Shortly before his death in 2013, Byron Porisch was reading a book by Hugh Halter and Matt Smay. In that book, Byron marked passages which made precisely these same points:

Church is God’s people intentionally committing to die together so that others can find his kingdom. Just as God had given away his Son, he was now asking me to give my life away.

In that same book are phrases which point to God’s vision of how He desires to use community. Whichever word is used to label it, it’s not about the building of an institution. The end is too easily confused with the means. God gathers people in order to scatter them: He sends them out to build His kingdom.
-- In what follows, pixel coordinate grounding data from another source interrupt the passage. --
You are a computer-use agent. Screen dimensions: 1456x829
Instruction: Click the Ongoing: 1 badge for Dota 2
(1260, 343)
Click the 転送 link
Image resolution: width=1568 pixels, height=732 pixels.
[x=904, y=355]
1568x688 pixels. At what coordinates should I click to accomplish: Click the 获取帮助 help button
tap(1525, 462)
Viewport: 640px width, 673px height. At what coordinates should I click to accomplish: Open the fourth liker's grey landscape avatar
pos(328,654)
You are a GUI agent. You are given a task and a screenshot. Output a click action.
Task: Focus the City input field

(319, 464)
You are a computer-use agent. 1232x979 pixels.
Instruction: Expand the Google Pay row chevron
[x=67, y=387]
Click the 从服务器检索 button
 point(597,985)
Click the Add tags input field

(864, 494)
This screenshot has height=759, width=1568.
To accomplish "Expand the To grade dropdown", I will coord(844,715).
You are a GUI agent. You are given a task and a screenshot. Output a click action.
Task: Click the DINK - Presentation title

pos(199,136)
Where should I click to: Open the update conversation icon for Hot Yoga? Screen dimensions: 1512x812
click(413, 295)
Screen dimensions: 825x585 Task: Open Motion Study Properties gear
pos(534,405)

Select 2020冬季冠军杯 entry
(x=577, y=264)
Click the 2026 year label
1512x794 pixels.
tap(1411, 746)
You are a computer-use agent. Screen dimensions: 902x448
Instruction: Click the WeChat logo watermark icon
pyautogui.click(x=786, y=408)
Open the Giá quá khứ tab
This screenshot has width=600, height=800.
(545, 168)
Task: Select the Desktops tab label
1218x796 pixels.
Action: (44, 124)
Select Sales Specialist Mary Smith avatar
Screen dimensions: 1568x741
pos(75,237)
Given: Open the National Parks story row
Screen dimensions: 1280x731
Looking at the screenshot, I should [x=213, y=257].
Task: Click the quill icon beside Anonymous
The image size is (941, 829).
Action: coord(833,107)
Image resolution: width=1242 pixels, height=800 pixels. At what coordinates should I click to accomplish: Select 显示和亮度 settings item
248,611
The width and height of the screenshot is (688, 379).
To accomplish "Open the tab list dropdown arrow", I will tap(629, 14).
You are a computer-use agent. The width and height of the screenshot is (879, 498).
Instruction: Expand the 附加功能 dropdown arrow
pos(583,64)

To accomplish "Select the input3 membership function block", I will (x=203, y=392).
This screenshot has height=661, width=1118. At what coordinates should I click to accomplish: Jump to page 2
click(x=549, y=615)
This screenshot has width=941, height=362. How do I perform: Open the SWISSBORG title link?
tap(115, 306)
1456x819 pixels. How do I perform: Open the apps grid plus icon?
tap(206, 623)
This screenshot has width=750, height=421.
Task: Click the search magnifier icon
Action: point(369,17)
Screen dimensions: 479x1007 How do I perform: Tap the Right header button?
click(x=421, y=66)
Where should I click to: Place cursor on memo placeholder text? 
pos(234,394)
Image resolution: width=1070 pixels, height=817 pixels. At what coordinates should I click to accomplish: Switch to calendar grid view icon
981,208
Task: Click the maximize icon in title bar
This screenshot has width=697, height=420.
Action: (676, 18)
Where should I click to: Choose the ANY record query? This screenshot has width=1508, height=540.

It was interesting that in all His teaching, preaching and ministering Jesus never really talks about the Church and He did not establish or plant a church. All He talked about was the Kingdom.

The dialectic of gathering and scattering is the creative cycle in which God trains disciples and uses them to reach out to the rest of the world.

But God is not only about uniting and sending: He is also about reuniting. He is not only about assembling and then distributing: He is also about reassembling. This is why the word “reconciliation” is significant in the New Testament. God will bring together those things — those people — whom the world’s brokenness has separated. He will reconnect those people whom the forces of sin have disconnected:

There is hope for your future, declares the Lord, and your children shall come back to their own country. (Jeremiah 31:17)

Jesus works atonement and restoration. Those who’ve been revitalized by the power of Jesus gather together and yet do so for the purpose of reaching out to others. In the midst of all this creative energy, God restores broken relationships. The petition, “Thy kingdom come” refers to this healing dynamic.